Like any community, the individual facets of Savannah's network of gay, lesbian, bisexual and transgender organizations have their differences.
Some focus on political issues, others are business-minded; some shout loud and proud to raise awareness while others work quietly to provide support to youth and seniors.
But the leaders of the city's three largest LGBT groups have united with a common goal: To throw one kickin' party.
First City Network, Savannah Pride and the local chapter of Georgia Equality have partnered up for Savannah Winter Weekend, a three-day extravaganza of history, art and entertainment taking place Feb. 10-12 that will raise funds for a shared community center downtown.

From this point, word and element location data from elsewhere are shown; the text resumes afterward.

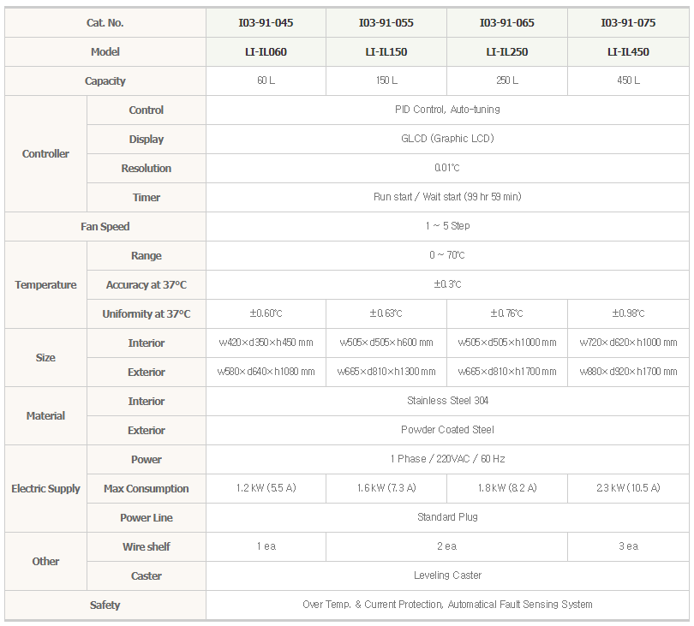This screenshot has width=694, height=626.
Task: Click the Electric Supply row header
Action: point(45,488)
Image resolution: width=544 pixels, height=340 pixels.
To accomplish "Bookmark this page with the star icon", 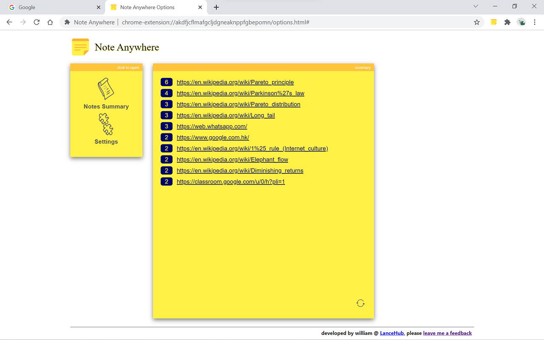I will point(477,22).
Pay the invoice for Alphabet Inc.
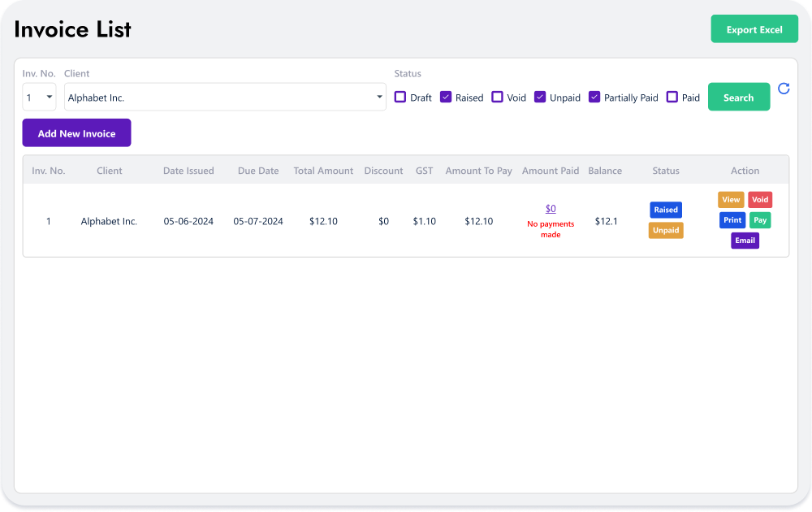Image resolution: width=812 pixels, height=512 pixels. 760,219
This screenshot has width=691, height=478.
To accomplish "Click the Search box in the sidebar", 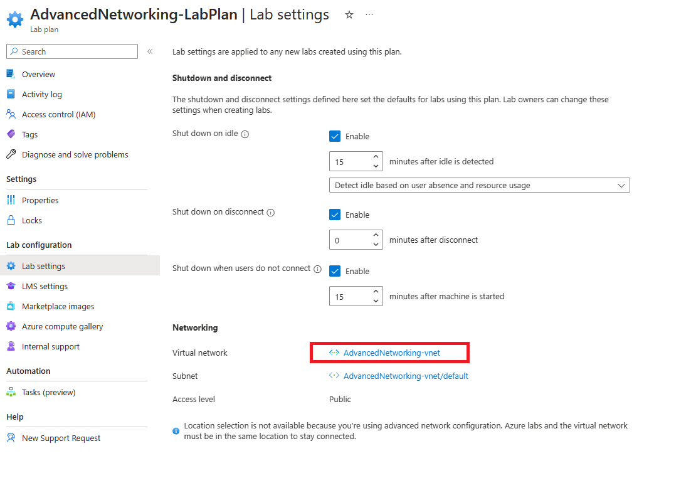I will [71, 51].
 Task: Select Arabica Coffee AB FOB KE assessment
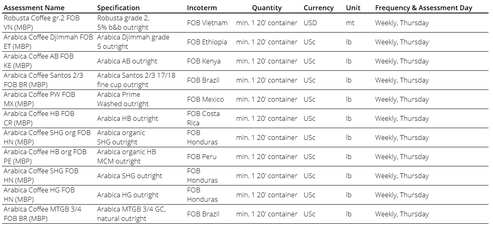(x=39, y=61)
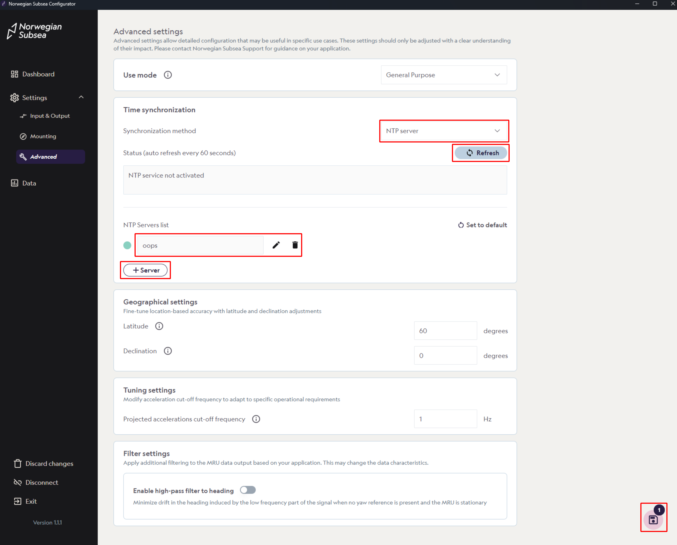This screenshot has height=545, width=677.
Task: Show info about Use mode
Action: point(167,75)
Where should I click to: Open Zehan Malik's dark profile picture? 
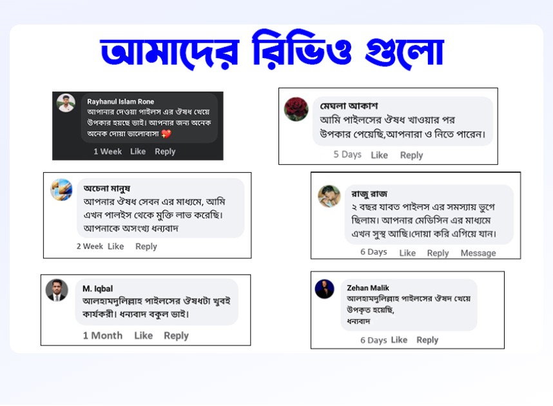324,289
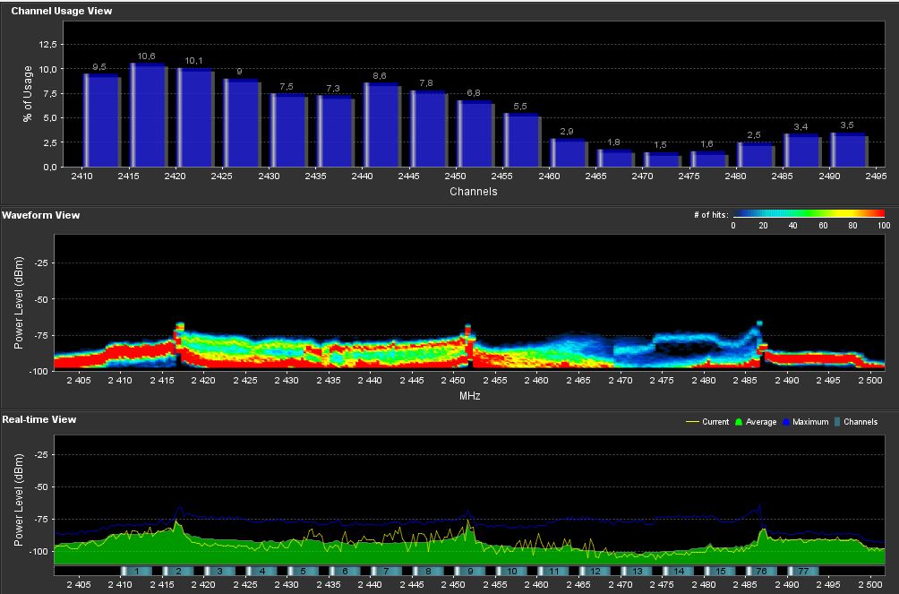Click the 10,6 usage bar at 2415
The image size is (899, 594).
tap(148, 116)
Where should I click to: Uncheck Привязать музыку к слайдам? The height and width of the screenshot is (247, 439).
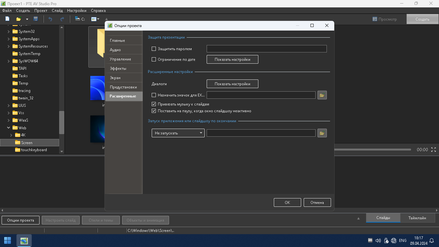(154, 104)
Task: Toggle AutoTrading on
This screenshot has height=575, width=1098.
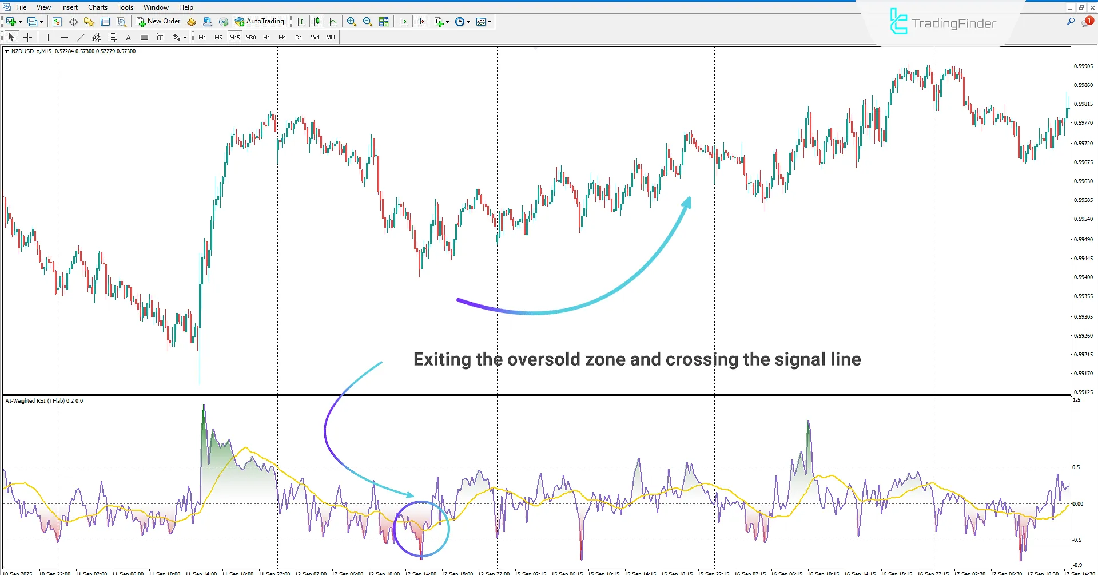Action: 260,22
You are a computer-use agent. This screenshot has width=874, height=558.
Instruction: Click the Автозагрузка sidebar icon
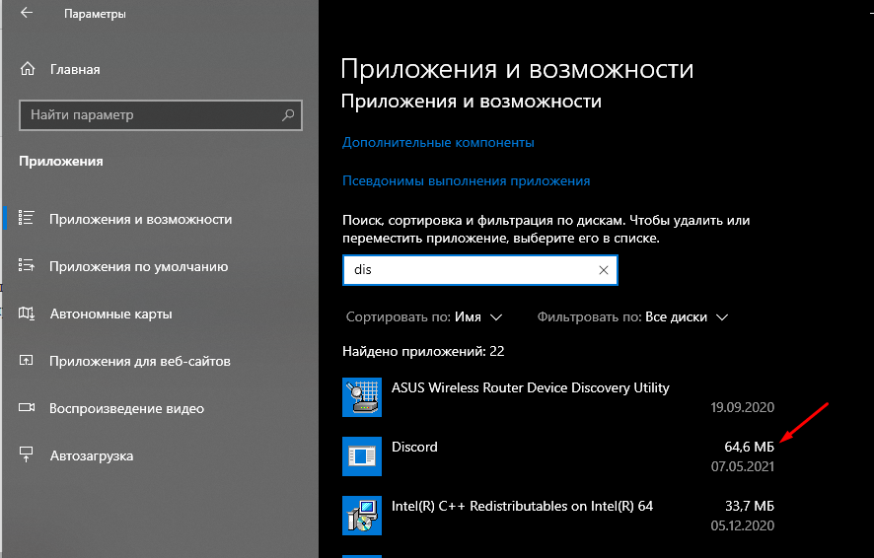tap(28, 455)

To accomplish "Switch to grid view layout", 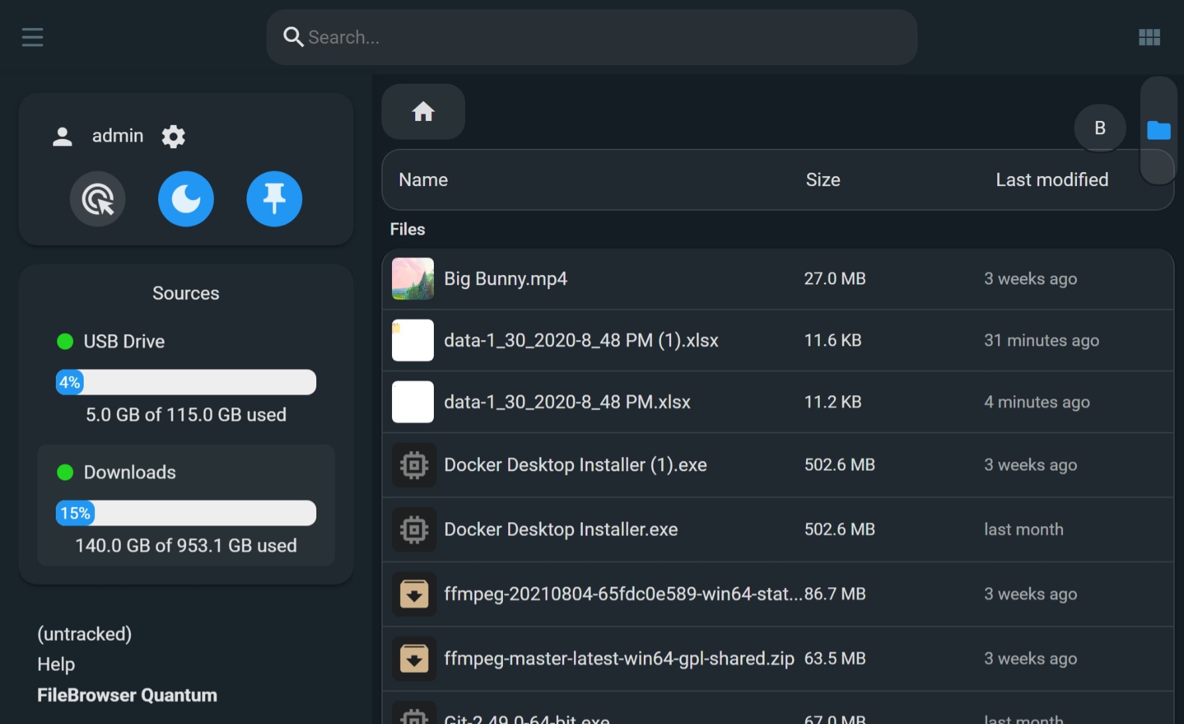I will pos(1149,37).
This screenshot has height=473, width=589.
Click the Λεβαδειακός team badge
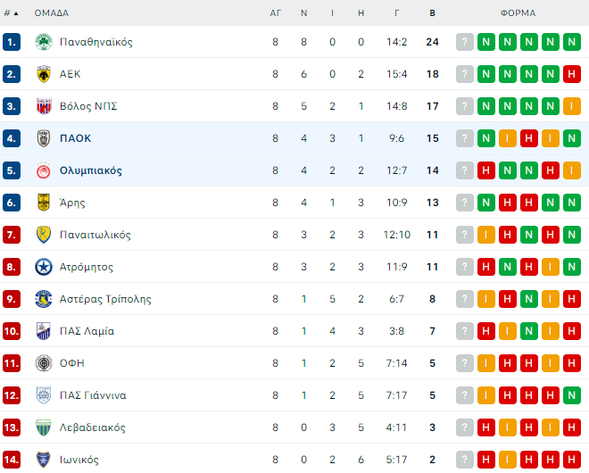point(43,427)
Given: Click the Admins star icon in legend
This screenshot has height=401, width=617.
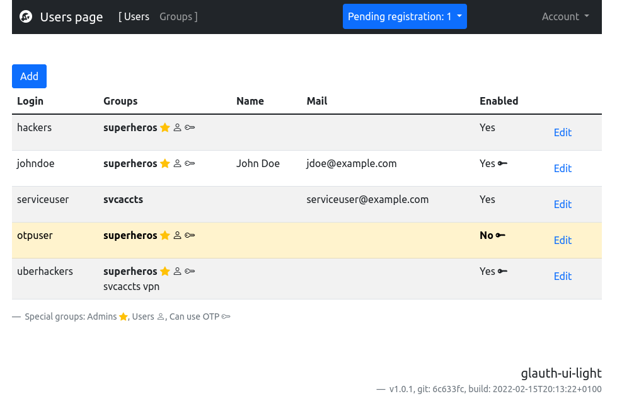Looking at the screenshot, I should (124, 317).
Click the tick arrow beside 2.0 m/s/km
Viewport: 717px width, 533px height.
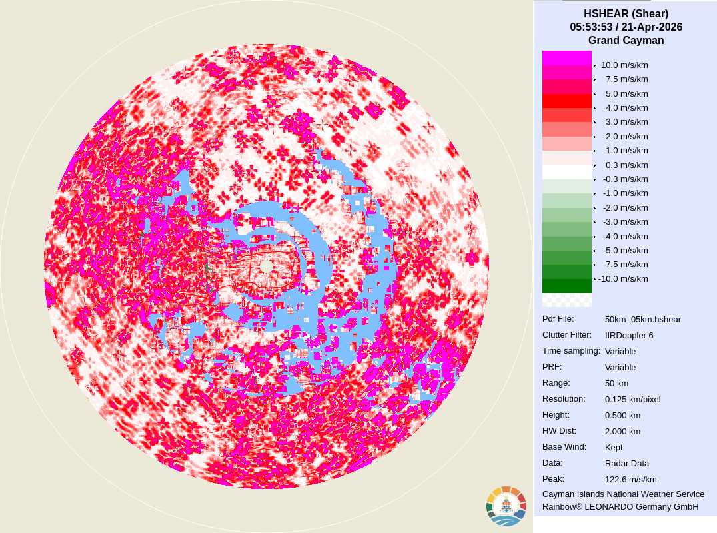pos(594,137)
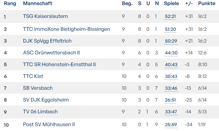Open SV DJK Eggolsheim team page
This screenshot has width=219, height=131.
[x=46, y=100]
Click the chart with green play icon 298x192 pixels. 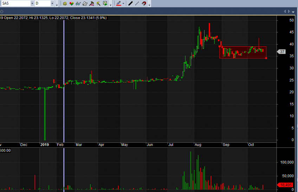(x=105, y=4)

"We're pooling all our resources to work as one entity," says Travis Sawyer, the ebullient executive director of First City Network, Georgia's oldest gay rights organization and incubator of offshoot groups like Stand Out Youth and the Savannah Gay Lesbian Film Society. "There's been so much energy behind it."
Plenty of that vivacity comes from Savannah Pride's new executive director Chris Brown, an enthusiastic communications professional in his 20s who stepped into the position at the beginning of January. He's eager to collaborate with FCN and promote Pride beyond its once-a-year event in Forsyth Park.
"I'm all about community building, and this is a perfect opportunity," explains Brown. "At the end of the day, we're all working for tolerance and acceptance."
An official LGBT headquarters would go a long way to further that cause. FCN already has a place on Harris Street that is used for meetings, and Sawyer and Brown envision it reorganized as a welcoming space that includes a part-time staff member, a library and a resource center open to locals and visitors.
"The larger focus is to show that the gay community is part of the community as a whole," says Brown.
To plan the weekend, Brown and Sawyer joined forces with Kevin Clark, who heads Savannah's chapter of Georgia Equality, a "dyed-in-the-wool" political action committee that endorses candidates, educates voters about LGBT-related legislation and often influences policy through grassroots campaigns.
"We have such dynamic people here, and it's so great to unite everyone under one roof," says Clark. "This is an important time for us and society as a whole."
While the Winter Weekend has no agenda other than a good time, its main event on Saturday night has an underlying political tone due to its locale: The Ralph Marks Gilbert Civil Rights Museum. Dubbed the "Gay Prom" by Sawyer, "An Enchanted Evening" will be held in the museum's stunning new annex and includes dancing, live music, a photo booth, fine food and local art as well as a tour of the museum, which chronicles Savannah's role in the Civil Rights movements of the 1960s.
"It's fitting that we're holding the event at the Civil Rights Museum," comments Clark. "It really brings it all into focus."
Dr. J.W. Jamerson, the chair of the museum's board of directors, agrees.
"We are delighted to have our gay and lesbian friends here," says Dr. Jamerson. "This museum belongs to all of Savannah and we are happy to have it open for this event and show our support."
To attract out-of-town interest, the party planners bookended the dinner dance with other activities: Friday evening cocktails at Bar Food in Habersham Village, a gay-themed walking tour with historian and naturalist Dee Hope and a Sunday brunch at the Jepson Center for the Arts. Sawyer reports that ticket sales have been brisk and folks will be traveling from Michigan, Wisconsin and North Carolina for the weekend.
"People are coming here, they're bringing their money to the city," he says.
Savannah has had a flourishing reputation as a gay-friendly destination since John Berendt introduced Lady Chablis to the world in Midnight in the Garden of Good and Evil. Though it's not San Francisco's Castro district or Key West quite yet, all three of the weekend's organizers believe the city has the potential to grow into a vibrant LGBT hub in the deep South in spite of conservative influences and occasional hate crimes like 2010's attack on a gay man by two Marines.
"We've come a long way but there's still a long way to go," laments Brown. "After all, we're still in the heart of the Bible Belt."
"We're practically the buckle," adds Sawyer with a smile.